Saint Paul, dans son épitre aux Éphésiens écrit : « Vous n’êtes plus des étrangers, ni des hôtes de passage ; vous êtes concitoyens des saints, vous êtes de la Maison de Dieu ». La communauté est cette Maison de Dieu. C’est l’appel reçu qui nous permet de la construire, de l’édifier, si nous répondons à cet appel par toute notre vie.

Vendredi 16 décembre :

Notre marche vers Noël se poursuit ; on pourrait même dire que, plus on s’approche de la fête, plus elle s’intensifie et que l’attente se fait plus ardente.

Cette semaine est dominée par la figure de Jean-Baptiste. Plusieurs textes des évangiles nous rappellent son ministère et le témoignage que donne Jésus à son sujet. Il y a deux jours était rapportée sa traversée de la nuit : de sa prison, où il était alors enfermé, il s’interrogeait sur le Messie, car lui aussi a connu doute et angoisse, mais Jésus lui a donné le témoignage par les Écritures et les signes qu’il accomplissait à ce moment, qu’il était bien le Messie attendu. En cela, saint Jean-Baptiste est proche de nous, comme de beaucoup de chrétiens qui s’interrogent, qui traversent des épreuves. Mais Jésus nous rappelle toujours que le Royaume des cieux ne se reconnaît pas par de grandes manifestations, mais plutôt dans la discrétion, l’humilité, la patience, avec l’aide de l’Esprit-Saint qui agit dans les cœurs.
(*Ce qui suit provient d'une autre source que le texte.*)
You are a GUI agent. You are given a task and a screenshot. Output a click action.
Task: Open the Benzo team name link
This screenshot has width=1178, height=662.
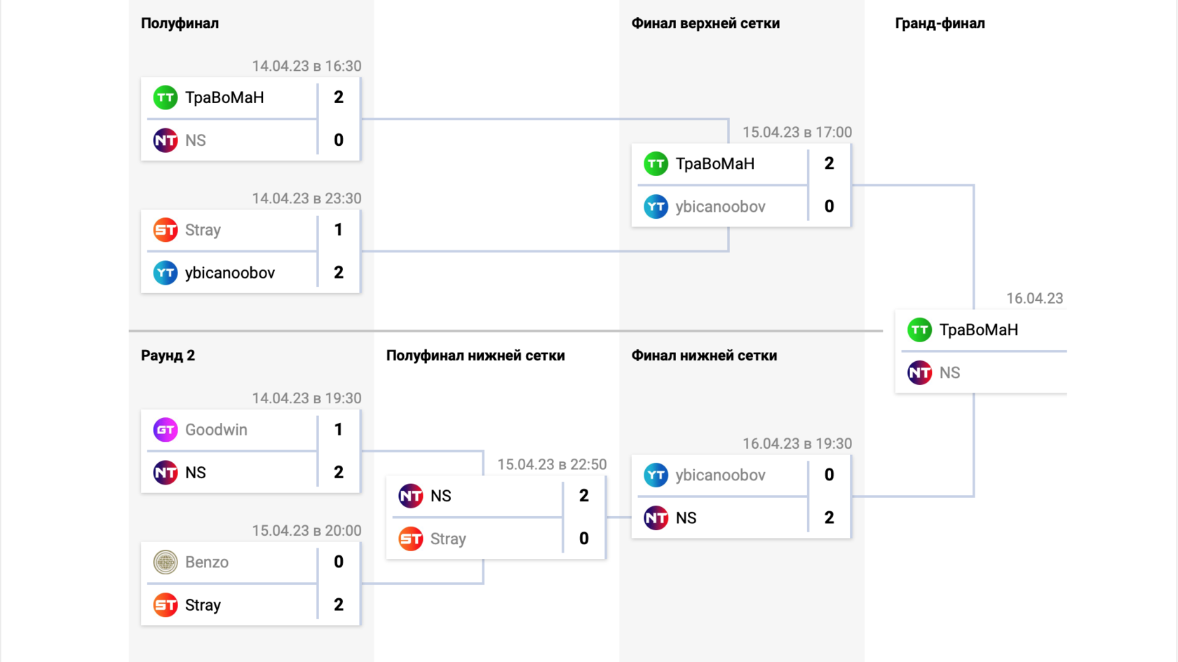[x=207, y=562]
Et c’est souvent, après coup, que nous pouvons comprendre et réaliser sa présence et son action.

LXII. DES PRÊTRES DU MONASTÈRE.

Samedi 17 décembre :

C’est aujourd’hui que nous chantons la première des Grandes Antiennes ‘’O’’ : ‘’O Sapientia’’. O Sagesse est le premier des titres donnés au Messie, au Christ Sauveur qui va naître à Noël. Tous ces titres viennent de la tradition biblique et ce sont autant de facettes qui expriment l’identité du Messie attendu par Israël et par les Nations. Car cette attente est bien celle d’Israël, mais elle s’ouvre aussi aux Nations. De nombreux textes bibliques, notamment chez les prophètes, expriment bien cette idée que le Sauveur veut donner vie et bonheur à tous les hommes. L’alliance qui a été scellée avec le Peuple élu va s’étendre aussi aux Nations ; ce sera le message de salut donné par Jésus, puis par l’Église.

Et cette première antienne ‘’O Sapientia’’ nous reporte aussi aux origines de la création ; elle est la Sagesse du Dieu Créateur de l’Univers, elle est issue de la bouche du Très-Haut, elle est la Parole créatrice de Dieu qui dit : « Faisons… »

De la Genèse, nous sommes renvoyés au Prologue de l’Évangile de Jean que nous entendrons à Noël : « Le Verbe était Dieu, Il était au commencement avec Dieu. Tout fut par Lui, et sans Lui rien ne fut. » C’est la Sagesse divine qui nous conduit à la vérité : « Enseigne-nous le chemin de la vérité », dit l’antienne, et Jésus est ce chemin et cette vérité : « Ego sum Via, Veritas et Vita ». C’est en le suivant que nous obtiendrons la vraie Vie. C’est aussi ce que saint Benoît nous propose : sa Règle est le chemin de la Sagesse qui nous permet de pouvoir progresser de plus en plus en Dieu.